For people with known heart conditions, doctors assess SCA risk using a combination of personal and family history, imaging, and electrical monitoring. Key factors include a family history of sudden cardiac death, unexplained fainting episodes, abnormal heart rhythms picked up on a 24-hour heart monitor, abnormal blood pressure response during exercise, and significant thickening of the heart wall seen on an echocardiogram (an ultrasound of the heart).

A standard electrocardiogram (ECG) can reveal electrical patterns associated with conditions like long QT syndrome or Brugada syndrome. For people with hypertrophic cardiomyopathy, European guidelines now use a composite risk calculator that combines several clinical measurements to estimate the five-year probability of sudden cardiac death, helping guide decisions about preventive treatment.

Prevention for Those at Highest Risk

For people identified as high risk, the most effective preventive tool is an implantable cardioverter-defibrillator, a small device placed under the skin that continuously monitors heart rhythm. If it detects a life-threatening arrhythmia, it delivers an electrical shock to restore a normal rhythm, essentially performing the same function as an external defibrillator but from inside the body.
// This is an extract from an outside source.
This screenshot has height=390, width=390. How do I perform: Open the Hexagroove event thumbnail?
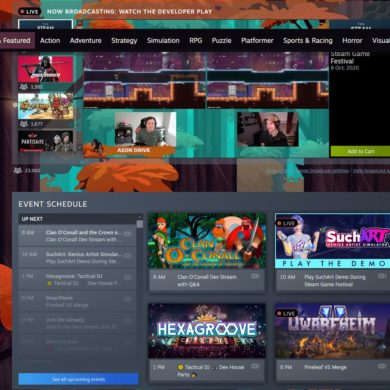tap(207, 331)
Clinical trials have shown these devices reduce overall mortality by up to 54% and cut deaths from dangerous arrhythmias by 50% to 70% in high-risk patients. Newer models sit entirely under the skin without threading wires into the heart, reducing certain complications associated with older designs. The device does not prevent arrhythmias from occurring. It corrects them when they happen, buying time and saving lives in a condition where seconds determine the outcome.